Stored data entries
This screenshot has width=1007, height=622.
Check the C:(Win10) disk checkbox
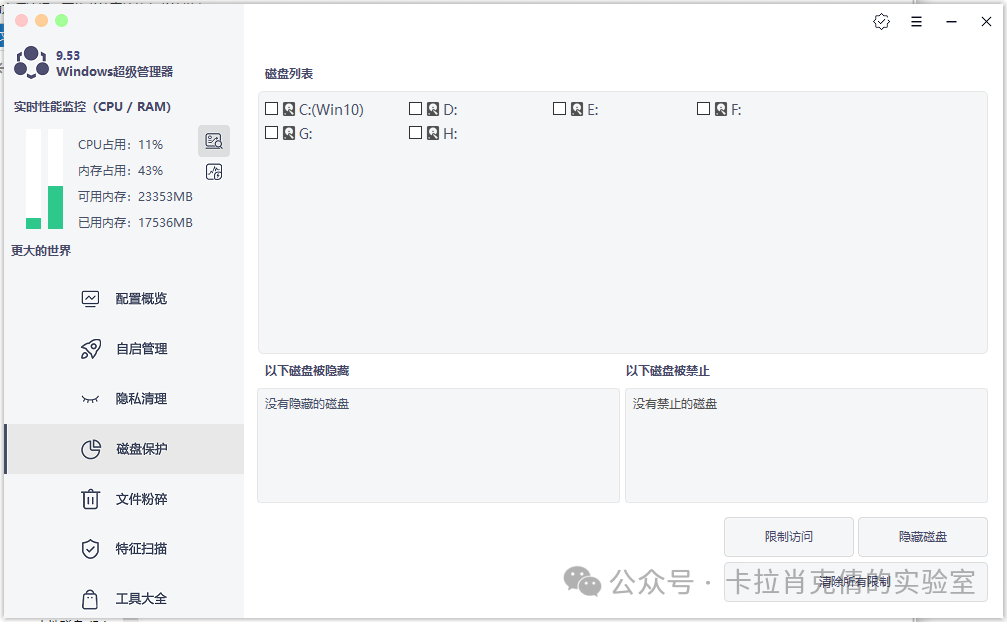(271, 109)
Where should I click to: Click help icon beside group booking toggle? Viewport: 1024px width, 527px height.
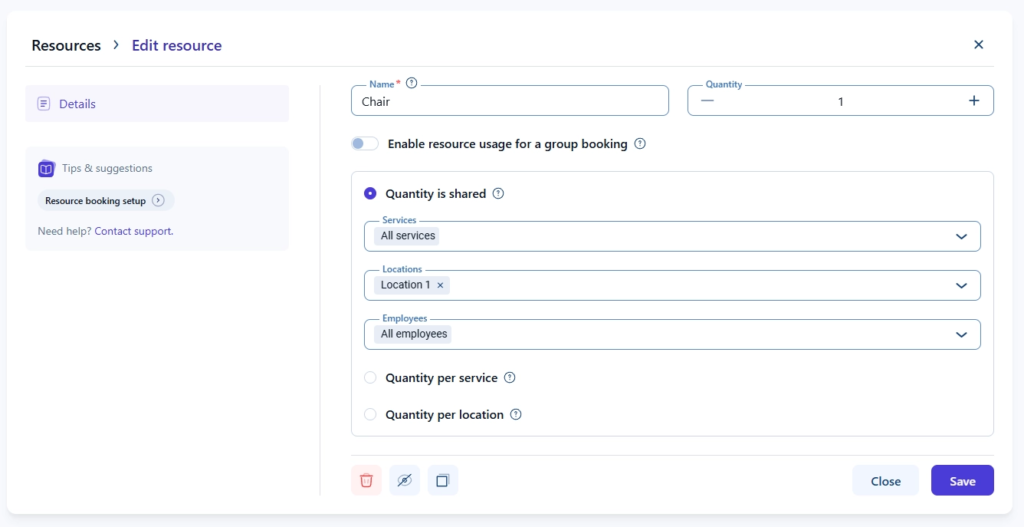point(640,144)
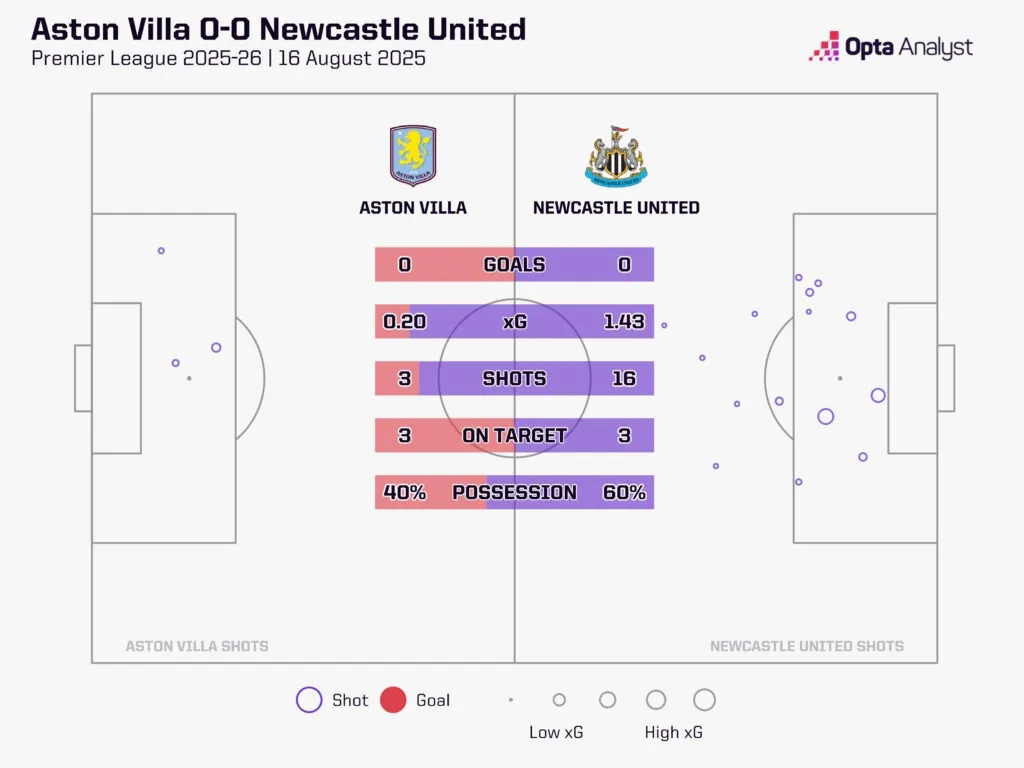Click the purple Shot legend circle
Image resolution: width=1024 pixels, height=768 pixels.
coord(309,700)
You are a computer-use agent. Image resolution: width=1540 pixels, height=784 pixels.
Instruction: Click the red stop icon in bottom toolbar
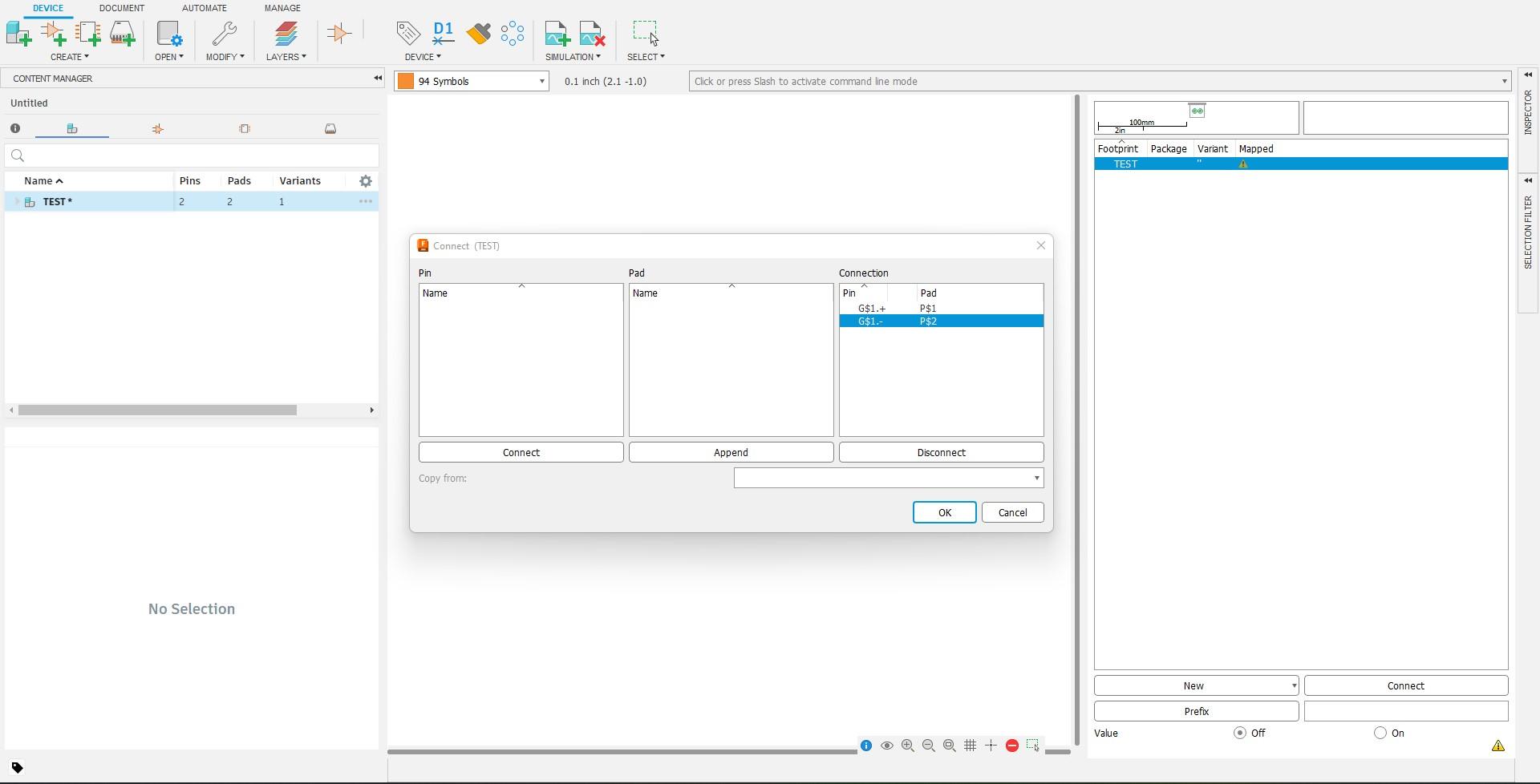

→ What you have to do
The result should be a verbatim copy of the data, free of pictures.

→ Written response
This screenshot has width=1007, height=622.
Check the C:(Win10) disk checkbox
(271, 109)
Where should I click to: Click help icon beside group booking toggle? Viewport: 1024px width, 527px height.
point(640,144)
Click the purple Shot legend circle
Image resolution: width=1024 pixels, height=768 pixels.
coord(309,700)
You are a computer-use agent. Image resolution: width=1540 pixels, height=784 pixels.
Instruction: Click the red stop icon in bottom toolbar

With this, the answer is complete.